* Görev
Beşiktaş basketbolu anısını "Sonra bu aşkla" sözlerinin geçtiği yerden başlayıp "yazında Beşiktaş’a döndüm." sözlerinden sonra bitecek şekilde yeniden yazar mısın? Bunu yaparken "Eleşkirt" adını "Patnos" olarak değiştir.

* Verilen metin
1987’nin Mart ayıydı. “Spor ve Sergi’de Fenerbahçe maçı var. BEŞİKTAŞ lider.” dediler; heyecanlandım. Uzun uğraşlardan sonra, o buz gibi soğuk ve iki takım taraftarlarının ikiye böldüğü salonda yerimi aldım. Tanıdığım herkes salondaydı o gün. Beşiktaş benchinin arkasında Süleyman Seba bile vardı. Derbi maçının heyecanından ziyade içeride bir kargaşa vardı. Maçın başındaki tezahüratlar ve karşılıklı atışmalar, ikinci yarı itibariyle yerini, insanların arasındaki konuşmalar ve tartışmalarla salonda yükselen uğultuya bıraktı. Sonradan öğreniyordum ki lider Beşiktaş, bu maçta Fenerbahçe’yi yenerse dokuzuncu, Galatasaray sekizinci olarak play-offa girecek ve sarı-lacivertliler, play-off dışı kalacaktı. Şayet Fenerbahçe bizi yenerse sekizinci olarak play-offa girecek ve Galatasaray, play-off dışı olacaktı. İşte böyle tarihî bir maçla attım adımımı BJK basketboluna. O gün, Fenerbahçe’yi yenip Galatasaray’la eşleşmiştik. Play-off maçlarını da takip ettim ve sonunda Beşiktaş basketbolu da benim için aşk gibi oldu.
Sonra bu aşkla arana mesafeler girmiş...
Beşiktaş basketbolunun beş yıl sürecek düşüşünün başladığı 1987 yazında subay olan üvey babamın tayini Ağrı’nın Eleşkirt ilçesine çıktı. Ben de ailemle oraya gitmek zorunda kaldım. Ama hep aklım takımdaydı. 1987-88 sezonu sonunda küme düşerken ben de ortaokulu bitirdim. Anneme “Ben İstanbul’a anneannemin yanına gitmek ve çalışmak istiyorum.” dedim. O kadar kararlıydım ki bu kararım karşısında annemi çok üzgün ve çaresiz bıraktım. 1988 yazında Beşiktaş’a döndüm.

* Veri bölümü
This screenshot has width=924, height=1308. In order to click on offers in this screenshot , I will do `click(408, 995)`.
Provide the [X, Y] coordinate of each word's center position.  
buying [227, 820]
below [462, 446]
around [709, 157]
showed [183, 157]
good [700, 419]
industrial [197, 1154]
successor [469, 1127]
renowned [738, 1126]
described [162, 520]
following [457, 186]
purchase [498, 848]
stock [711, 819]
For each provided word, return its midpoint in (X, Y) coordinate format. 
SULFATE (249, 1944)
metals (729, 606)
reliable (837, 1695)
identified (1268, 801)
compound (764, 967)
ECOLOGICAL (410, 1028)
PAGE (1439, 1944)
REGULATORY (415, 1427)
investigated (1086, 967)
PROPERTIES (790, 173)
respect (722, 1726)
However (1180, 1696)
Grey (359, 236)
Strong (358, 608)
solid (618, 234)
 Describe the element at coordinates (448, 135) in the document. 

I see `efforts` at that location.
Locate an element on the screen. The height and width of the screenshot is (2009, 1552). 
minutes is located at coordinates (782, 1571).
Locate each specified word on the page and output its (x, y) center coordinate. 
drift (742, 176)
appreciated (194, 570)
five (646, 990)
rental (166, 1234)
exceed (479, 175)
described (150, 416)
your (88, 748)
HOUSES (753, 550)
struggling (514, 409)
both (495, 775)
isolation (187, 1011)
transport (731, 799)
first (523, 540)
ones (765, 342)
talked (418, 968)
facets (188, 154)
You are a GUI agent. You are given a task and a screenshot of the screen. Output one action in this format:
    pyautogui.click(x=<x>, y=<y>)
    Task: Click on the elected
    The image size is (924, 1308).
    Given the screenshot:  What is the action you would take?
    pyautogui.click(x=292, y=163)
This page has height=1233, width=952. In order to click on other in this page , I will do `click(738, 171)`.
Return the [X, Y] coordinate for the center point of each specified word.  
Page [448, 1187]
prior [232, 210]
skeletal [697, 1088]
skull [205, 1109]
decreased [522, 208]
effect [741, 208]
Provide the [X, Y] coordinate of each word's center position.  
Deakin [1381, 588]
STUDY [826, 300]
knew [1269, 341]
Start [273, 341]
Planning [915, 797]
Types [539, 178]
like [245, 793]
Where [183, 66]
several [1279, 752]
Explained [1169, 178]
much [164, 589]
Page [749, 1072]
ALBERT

* Yanıt
Sonra bu aşkla arana mesafeler girmiş...
Beşiktaş basketbolunun beş yıl sürecek düşüşünün başladığı 1987 yazında subay olan üvey babamın tayini Ağrı’nın Patnos ilçesine çıktı. Ben de ailemle oraya gitmek zorunda kaldım. Ama hep aklım takımdaydı. 1987-88 sezonu sonunda küme düşerken ben de ortaokulu bitirdim. Anneme “Ben İstanbul’a anneannemin yanına gitmek ve çalışmak istiyorum.” dedim. O kadar kararlıydım ki bu kararım karşısında annemi çok üzgün ve çaresiz bıraktım. 1988 yazında Beşiktaş’a döndüm.